AAL Shipping has confirmed two additional heavylift multi-purpose ships ordered by parent Schoeller Holdings will join its fleet.

DCN earlier reported that Schoeller had place orders for two further two 32,000 DWT Super-B type vessels with Huangpu Wenchong Shipbuilding, part of the China State Shipbuilding Corporation.

The Super-Bs are 179.9 x 30 metres with a draft of 15.5 metres and are equipped with 3 x 350-tonne capacity cranes that can be combined to lift 700 tonnes, but the two extra vessels, to be named AAL Newcastle and AAL Mumbai, will have that capacity lifted to 800 tonnes thanks to an upgrading of crane capacity to 400 tonnes.

The design features two large box-shaped cargo holds optimised for dry bulk, featuring adjustable pontoon triple decks and no centre line bulkhead. The deck space and capacity are more optimised, in line with the concept of green shipping construction and better cost performance.

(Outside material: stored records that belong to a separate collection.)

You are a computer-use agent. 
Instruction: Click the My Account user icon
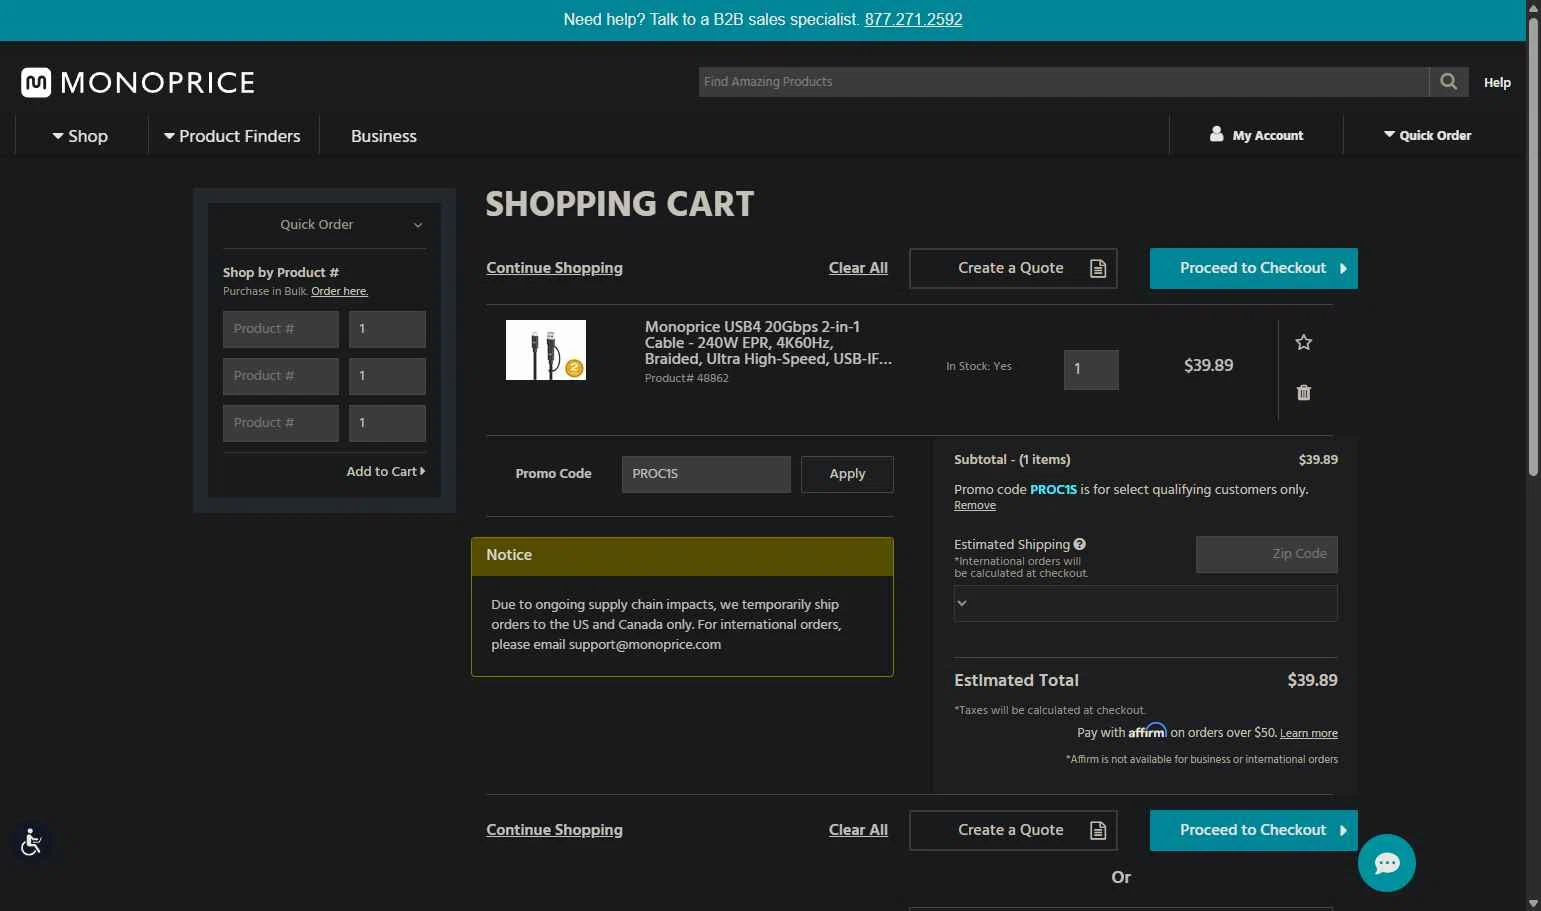[1216, 134]
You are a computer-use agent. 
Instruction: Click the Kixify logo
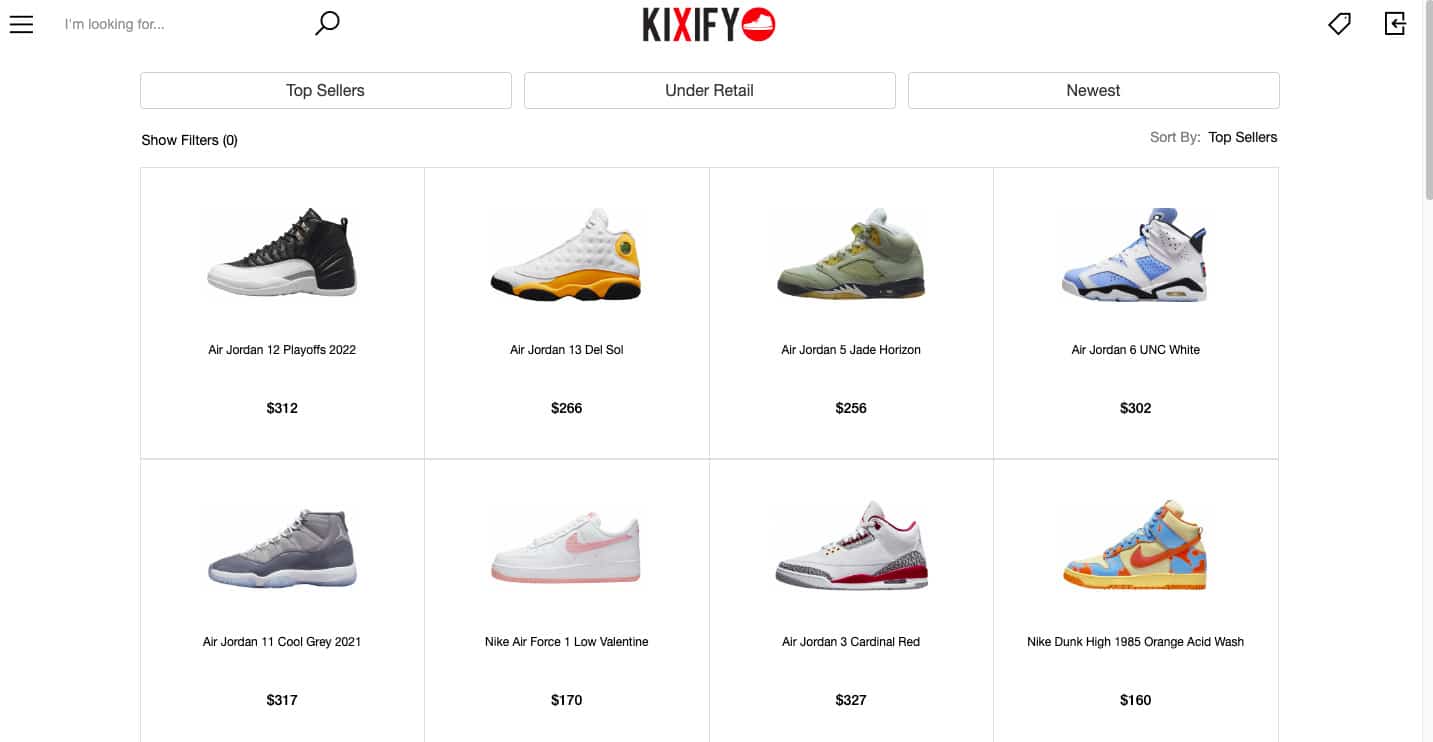pyautogui.click(x=709, y=25)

AAL CEO Kyriacos Panayides said the new order brought the company’s newbuilding fleet up to eight vessels and 256,000 DWT. “This is a strategic move to strengthen our global industrial projects foothold and boost our capacity and service levels on major shipping lanes connecting Oceania, Asia, Middle East, Europe, and the Americas.

“A huge investment of this kind for our third-generation newbuilding plan is not something we take lightly, as it was made with our project customer cargo needs on top of mind and combining 30 years of experience in this challenging and demanding industry we serve – a true leap into the future. We are incredibly proud of all the work that has gone into the innovative design and development of this fleet,” Mr Panayides said.

Meanwhile, AAL MD Christophe Grammare celebrated that the maiden voyage of the first of AAL’s Super B-Class fleet, AAL Limassol, had already broken all voyage performance records for AAL, with over 77,000 freight tonnes of cargo booked onto its planned journey from Asia to Europe.

“(It has) a broad mix of project heavy lift and general cargo includes two 135-metre-long barges – 1,650 and 1,425 tonnes respectively – fifteen 80.5-metre wind blades, modules, trucks, transformers, a dismantled crane and much more besides. This demonstrates the objective of achieving greater economies of scale for our shippers as compared to most other MPVs,” he said.

“Looking into the future, the trend in industrial project cargo is towards fabricating larger and more complex components, and we need to be ahead of that curve. These new ships’ unique design … allows them to also accommodate the far bigger and heavier cargoes of tomorrow, ones that until now may have been out of our reach.”